::: Текст страницы
Допустим, что ответ получен, хотя и краткий. Если он гласит «да», значит нечто эстетическое коренится именно в самих чувственных восприятиях геометрических форм, окрашенных плоскостей, мелодических звуков и т.д., но что собой это «нечто» представляет, неясно. Если «нет», то придется допустить существование эстетических переживаний независимо от того, что именно в чувственно-предметном отношении мы переживаем. Но это нелепо и противоречит элементарным фактам, приводя одновременно на порог признания неких эстетических «сущностей», чуть ли не в смысле платоновской идеи «прекрасного».
Во-вторых, для эстетики Юма не прошли бесследно искания Локка в проблеме вторичных качеств. Если даже и признать, что идеи вторичных качеств по своему содержанию совершенно субъективны, это не снимает все же вопроса о скрытой зависимости их от свойств самих вещей. Коль скоро Юм отклонился от крайнего теоретико-познавательного субъективного идеализма, скажем, в духе Беркли, он не мог уже отмахнуться от этого вопроса, хотя бы его ответ и был в соответствии с агностической установкой мало определенным. В рамках этой, второй, линии рассуждений эстетические чувства более близки к рубрике не «впечатлений», но именно «идей» и оказываются в каузальной связи со свойствами воспринимаемых предметов искусства и природы через посредство ощущений. Но общие установки агностицизма Юма закрывают пути к исследованию проблемы познаваемости свойств внешних объектов.
320
Поскольку Юм рассуждает о «вещах» и «предметах» непоследовательно (нередко он забывает о том, что вправе рассуждать о них в рамках своего учения только как о комплексах сенситивных впечатлений, и переходит на материалистическое словоупотребление), то обе указанные линии рассуждения у него переплетаются и приводят к очень туманным и противоречивым результатам.
Юм в «Трактате о человеческой природе» утверждает: «Красота есть не что иное, как форма, вызывающая удовольствие, подобно тому, как безобразие есть структура частей, сообщающая [нам чувство] неприятного (pain); и поскольку способность вызывать боль и удовольствие составляет, таким образом, сущность прекрасного и безобразного, все проявления (effects) этих качеств должны быть извлечены из ощущения...» [1]. Из этого отрывка можно понять, что, с точки зрения Юма, более естественно было бы отнести эстетические чувства и к области «впечатлений» и к области «идей», так как формы предметов сперва воспринимаются, а затем вспоминаются. Источником же этих чувств Юм считает или свойства предметов вне нас («структуру частей») или ощущения как таковые, т. е. «впечатления» чувственного опыта. Если принять первое, то это, как уже указывалось, не совместимо с агностицизмом Юма, согласно которому «структурные» свойства внешних объектов столь же непознаваемы нами, как и любые иные их свойства. Если же допустить, что акцент в цитируемом высказывании лежит на втором, то возникает новое препятствие: все «идеи», согласно эпистемологии Юма, воспроизводят содержание впечатлений, а значит, похожи на них, но каким образом идея (эмоция) прекрасного, имея своей сущностью, как пишет Юм, удовольствие, могла бы быть хоть отчасти «похожа» на впечатление, т. е. зрительное восприятие формы, остается непонятным.
::::::
::: Раздел данных
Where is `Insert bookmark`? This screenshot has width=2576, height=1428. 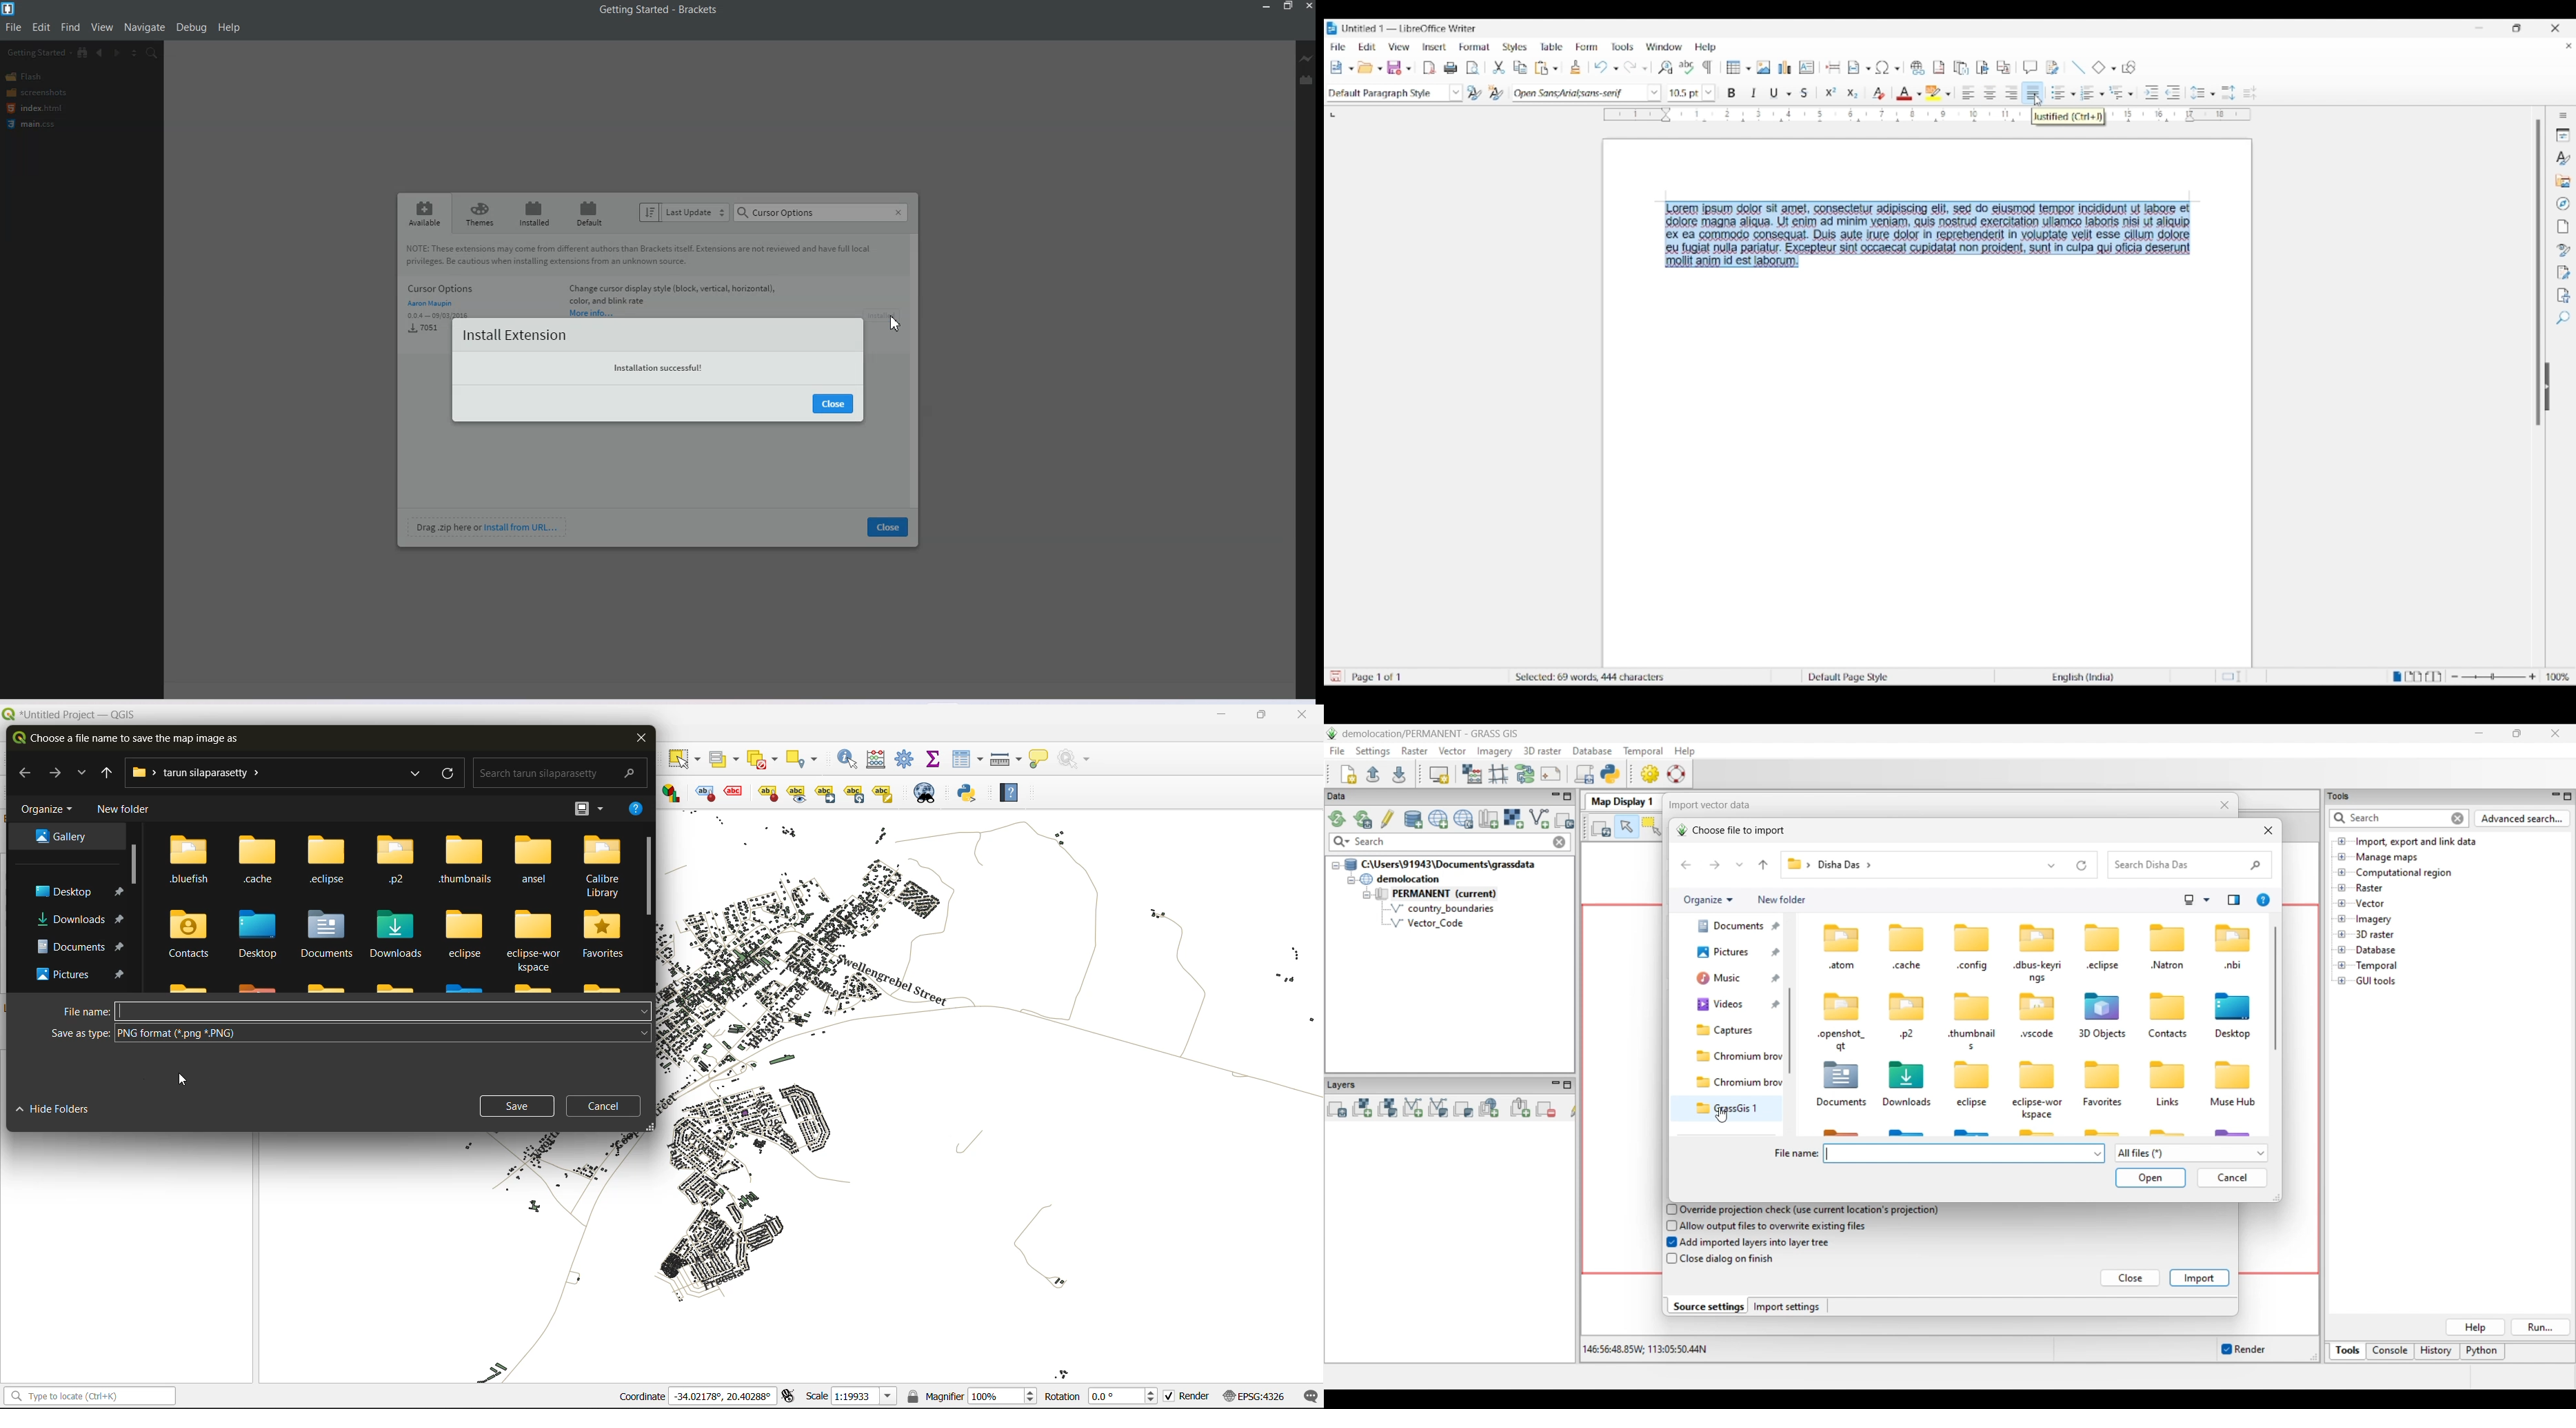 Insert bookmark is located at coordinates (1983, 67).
::::::
::: Раздел данных
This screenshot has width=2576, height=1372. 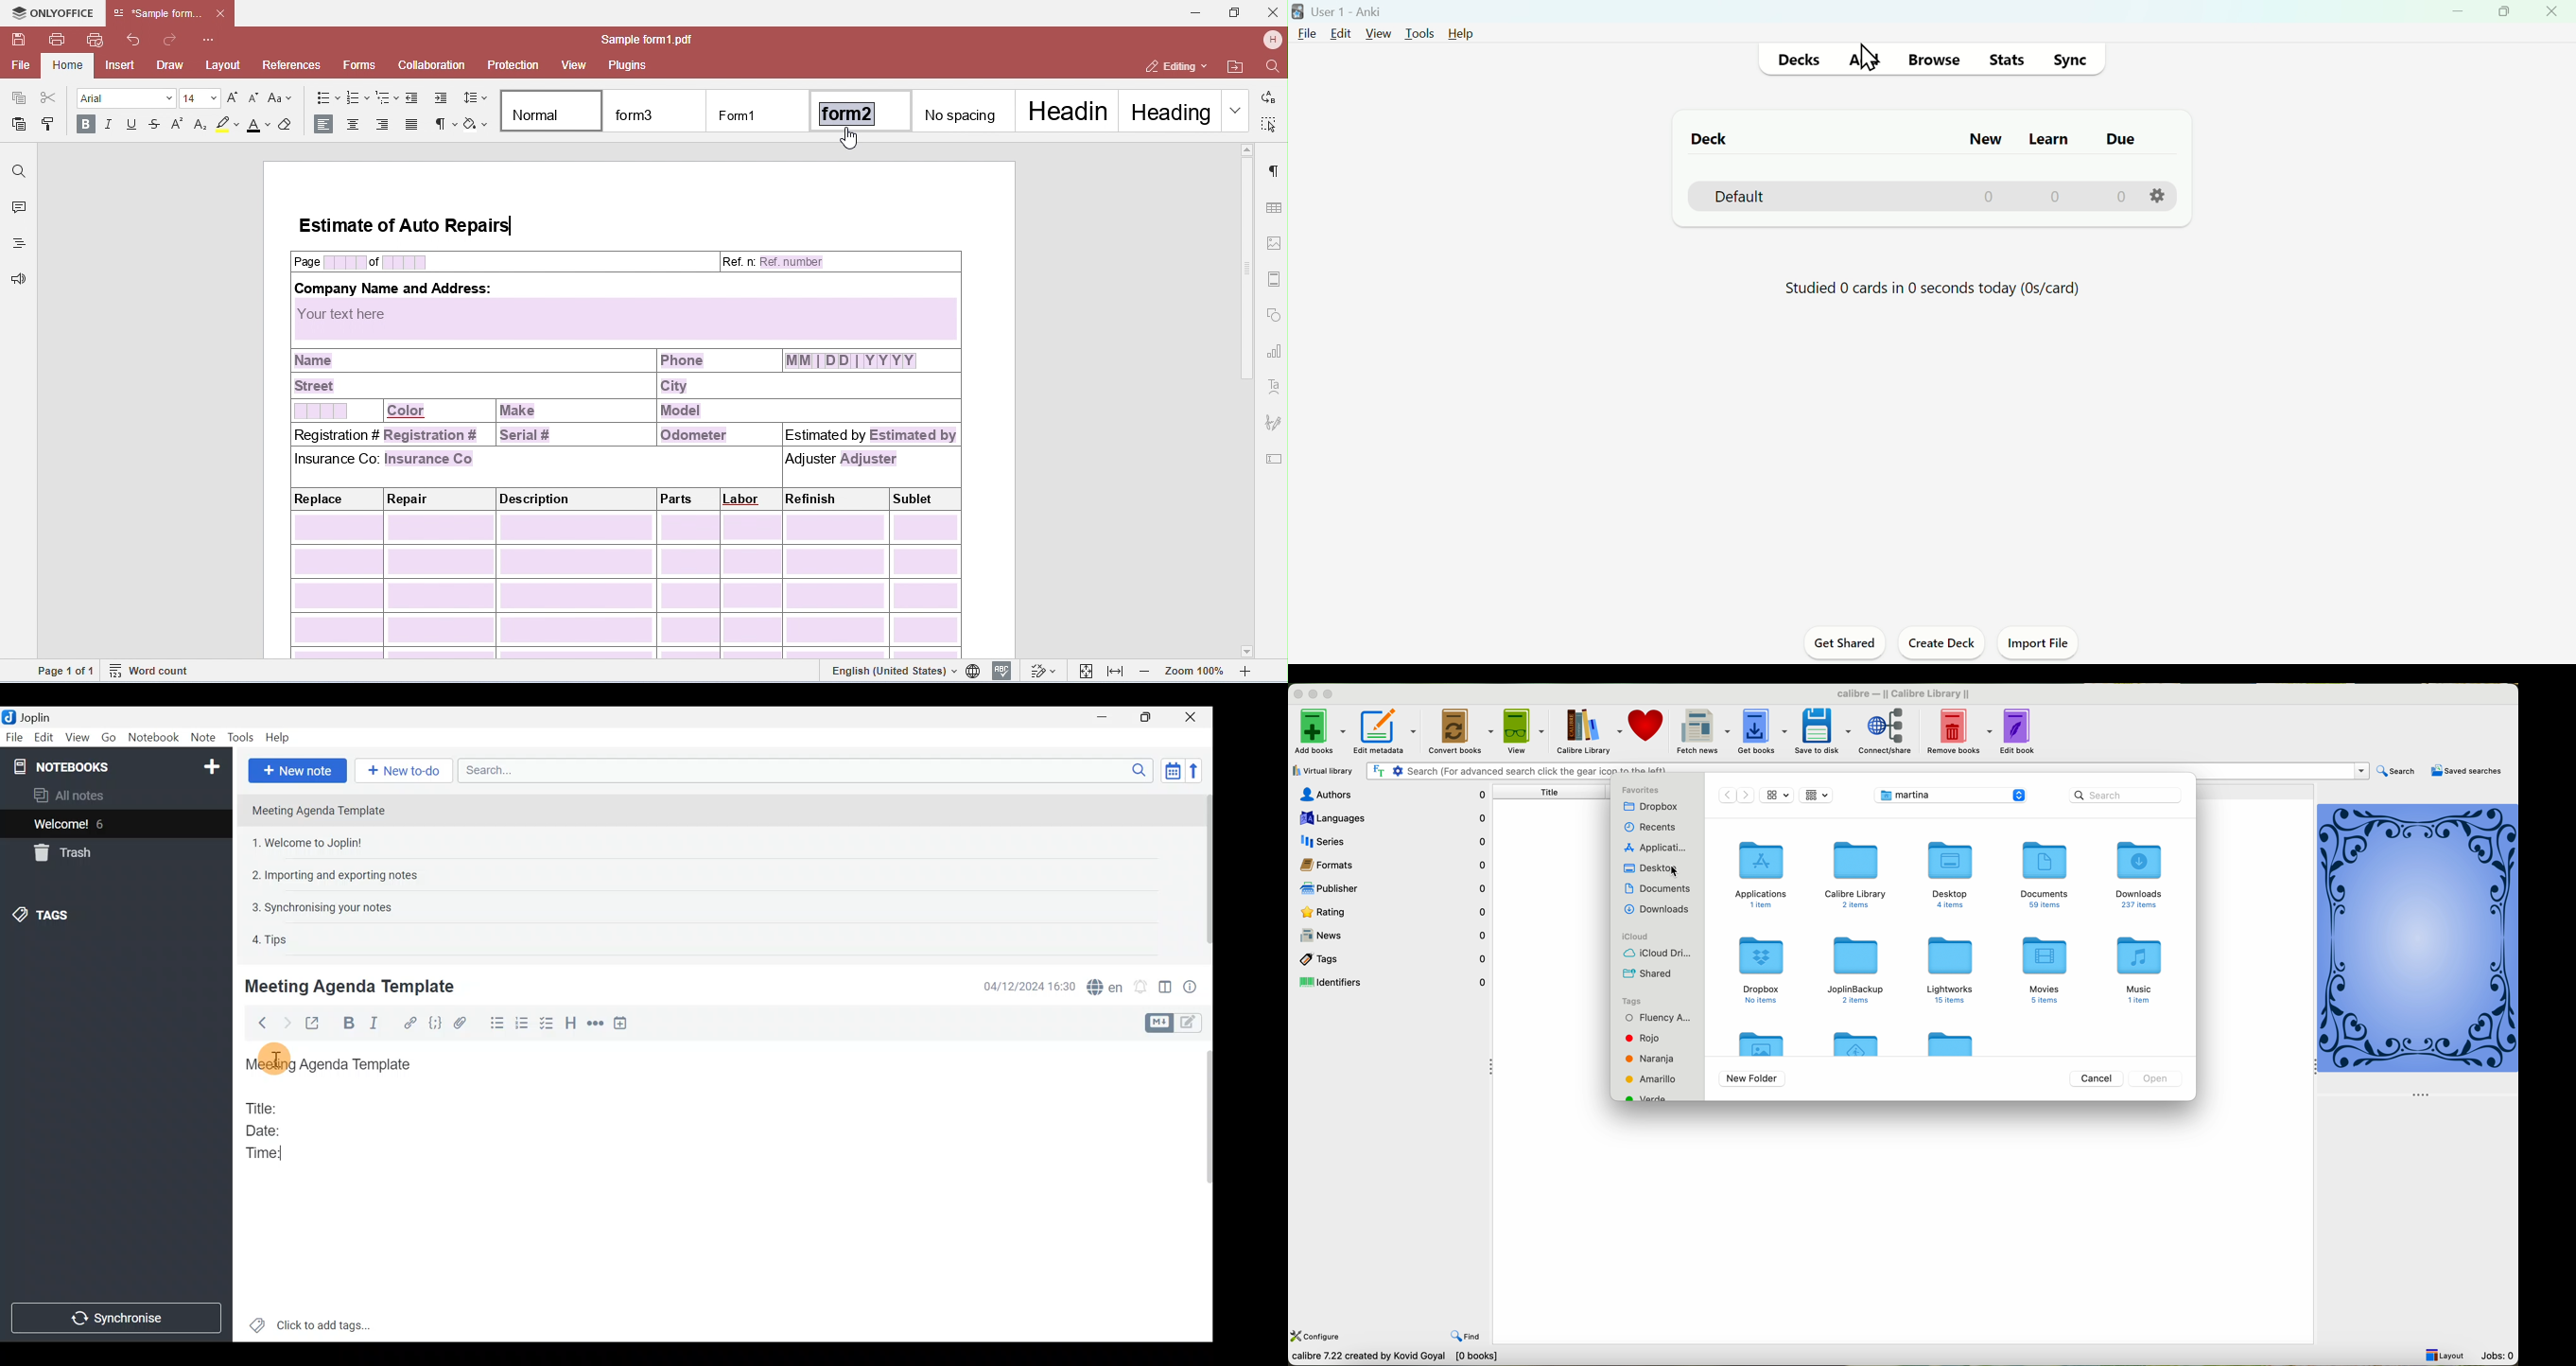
::::::
Поставленная задача A ▸
Сократите абзац из текста об эстетике Юма, который начинается словами «Во-вторых, для эстетики Юма», и сохраните его основные факты.
Поставленная задача B ▸
Воспроизведите дословно отрывок текста об эстетике Юма от слов «Во-вторых, для эстетики» до слов «свойств внешних объектов.» включительно.
Эти строки здесь никак не используются.

Решение задачи A ▸
На эстетику Юма повлияли искания Локка в проблеме вторичных качеств. Допустим, идеи вторичных качеств по содержанию субъективны, но вопрос об их скрытой зависимости от свойств самих вещей остается. Юм отошел от крайнего субъективного идеализма в духе Беркли и поэтому не мог обойти этот вопрос, хотя из-за агностической установки ответ вышел малоопределенным. В этой линии рассуждений эстетические чувства ближе к «идеям», чем к «впечатлениям». Через ощущения они причинно связаны со свойствами воспринимаемых предметов искусства и природы. Однако агностицизм Юма закрывает путь к исследованию познаваемости свойств внешних объектов.

Решение задачи B ▸
Во-вторых, для эстетики Юма не прошли бесследно искания Локка в проблеме вторичных качеств. Если даже и признать, что идеи вторичных качеств по своему содержанию совершенно субъективны, это не снимает все же вопроса о скрытой зависимости их от свойств самих вещей. Коль скоро Юм отклонился от крайнего теоретико-познавательного субъективного идеализма, скажем, в духе Беркли, он не мог уже отмахнуться от этого вопроса, хотя бы его ответ и был в соответствии с агностической установкой мало определенным. В рамках этой, второй, линии рассуждений эстетические чувства более близки к рубрике не «впечатлений», но именно «идей» и оказываются в каузальной связи со свойствами воспринимаемых предметов искусства и природы через посредство ощущений. Но общие установки агностицизма Юма закрывают пути к исследованию проблемы познаваемости свойств внешних объектов.